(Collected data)
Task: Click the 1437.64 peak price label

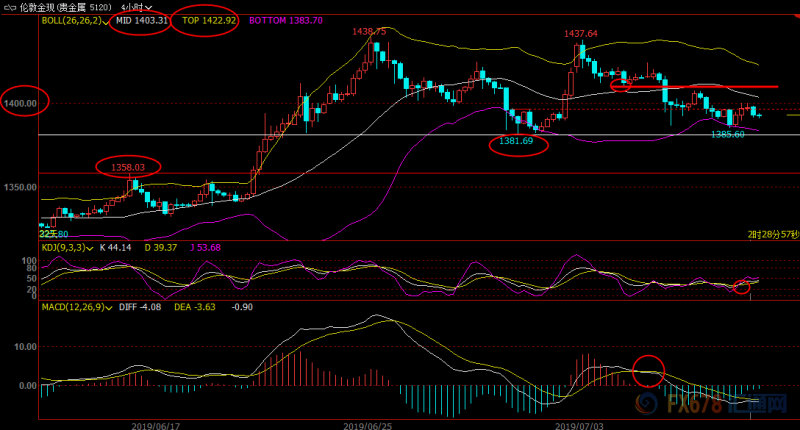Action: (581, 34)
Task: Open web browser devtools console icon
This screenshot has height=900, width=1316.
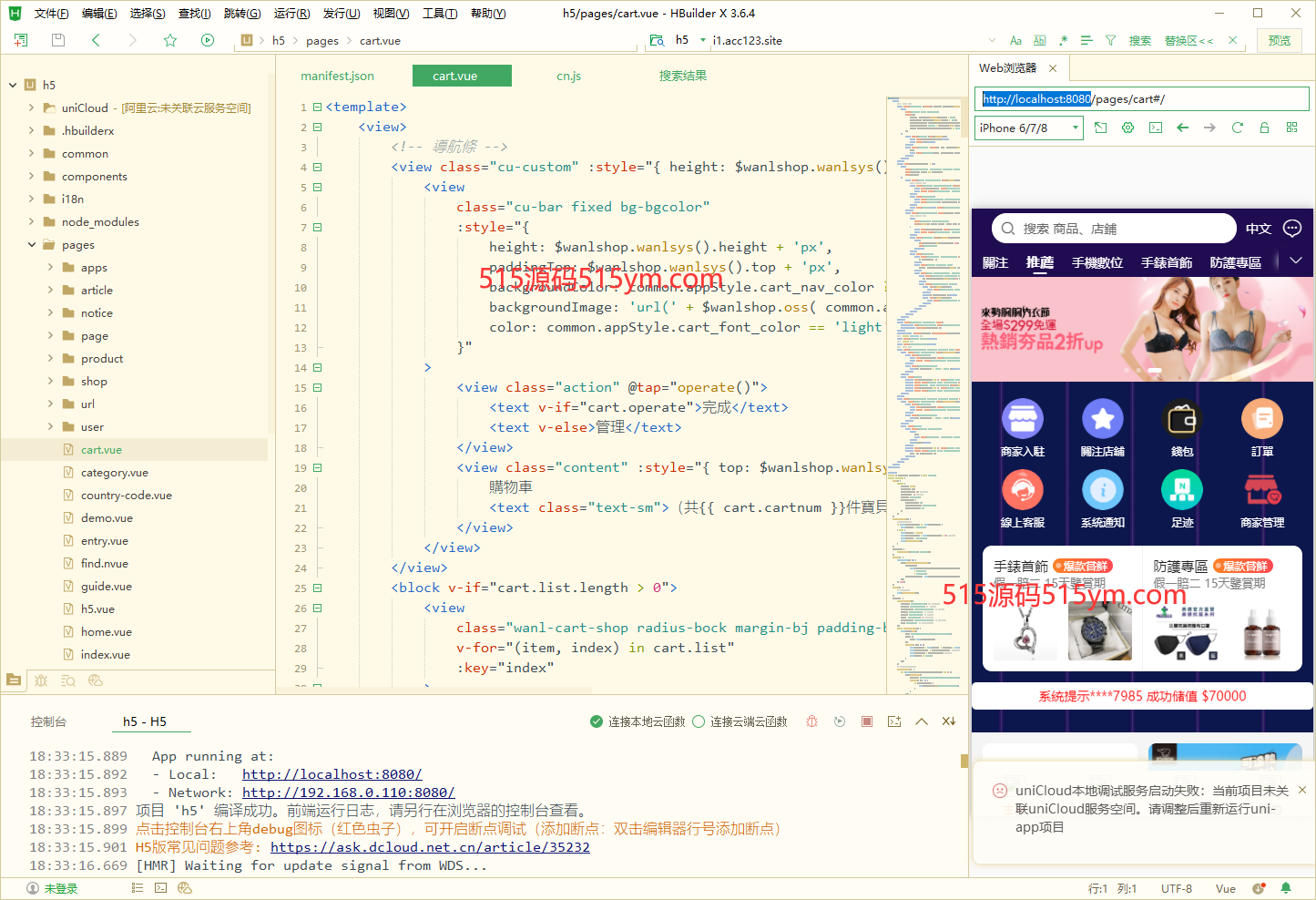Action: click(1155, 128)
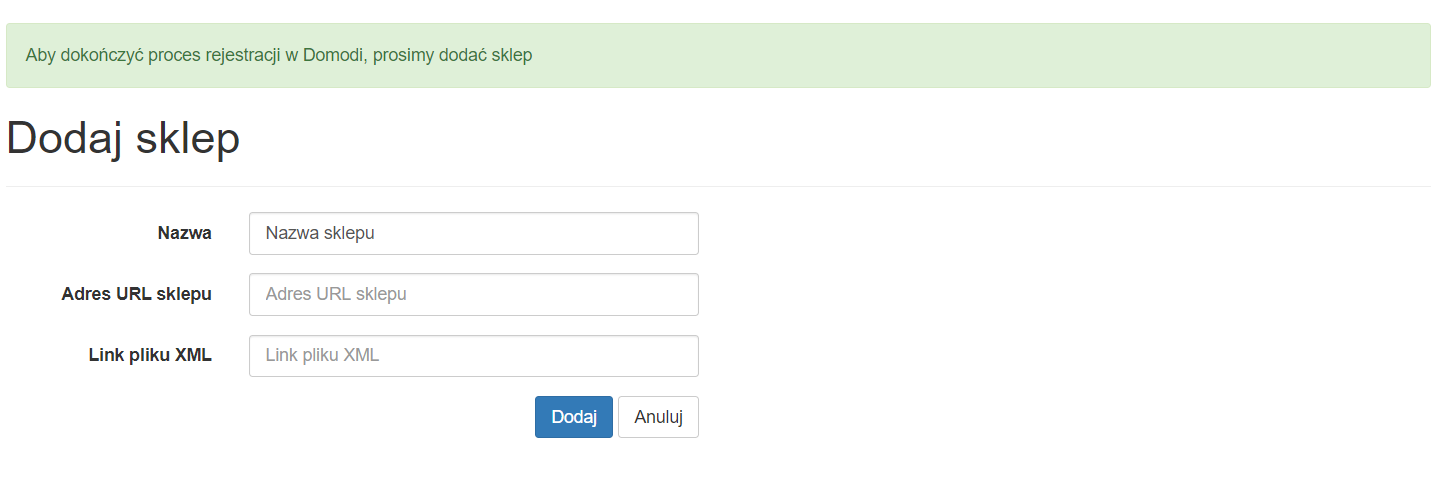Click the Link pliku XML label
This screenshot has width=1444, height=495.
click(150, 355)
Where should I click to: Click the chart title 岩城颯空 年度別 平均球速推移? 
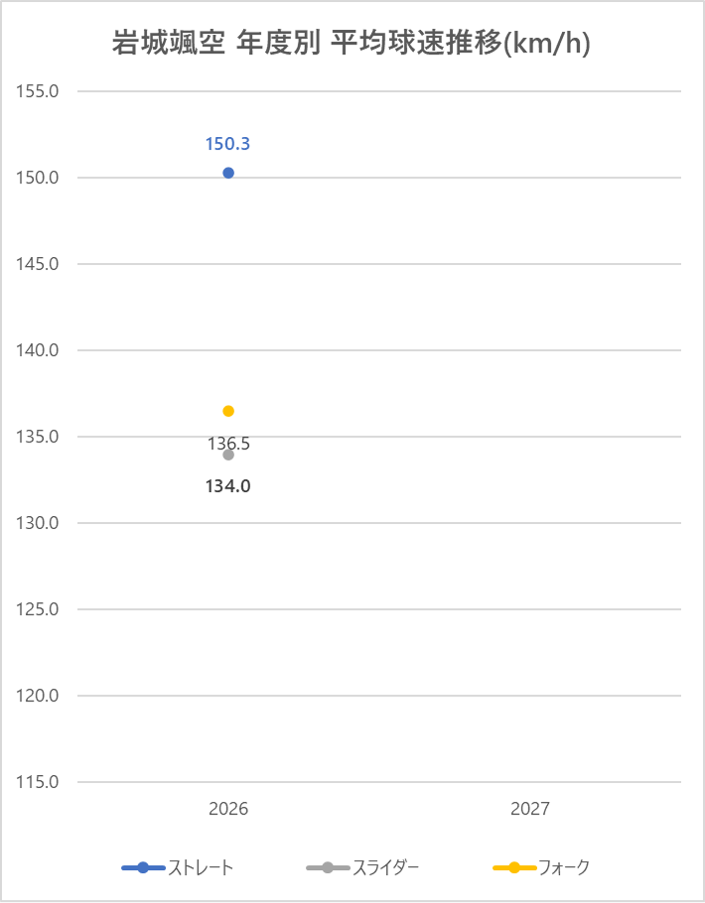(351, 45)
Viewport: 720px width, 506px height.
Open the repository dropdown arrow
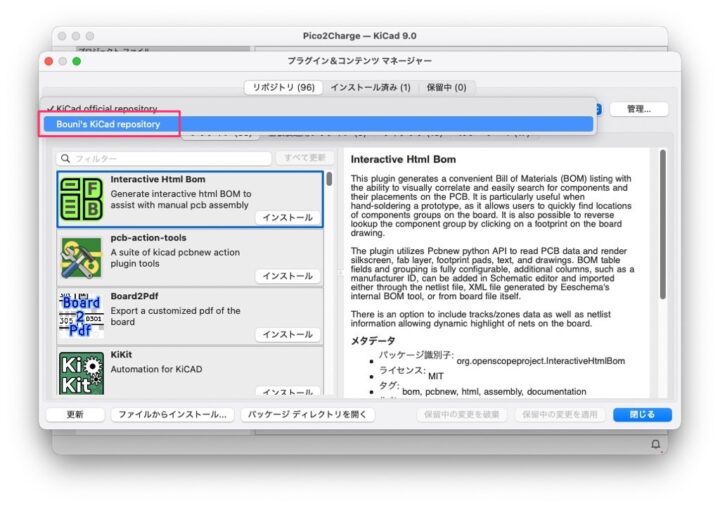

INSTRUCTIONS TO FOLLOW -> Each line with the word "Open" in the records above belongs in the result; copy all of them.

YOUR RESPONSE ->
Task: Open web browser devtools console icon
Open the repository dropdown arrow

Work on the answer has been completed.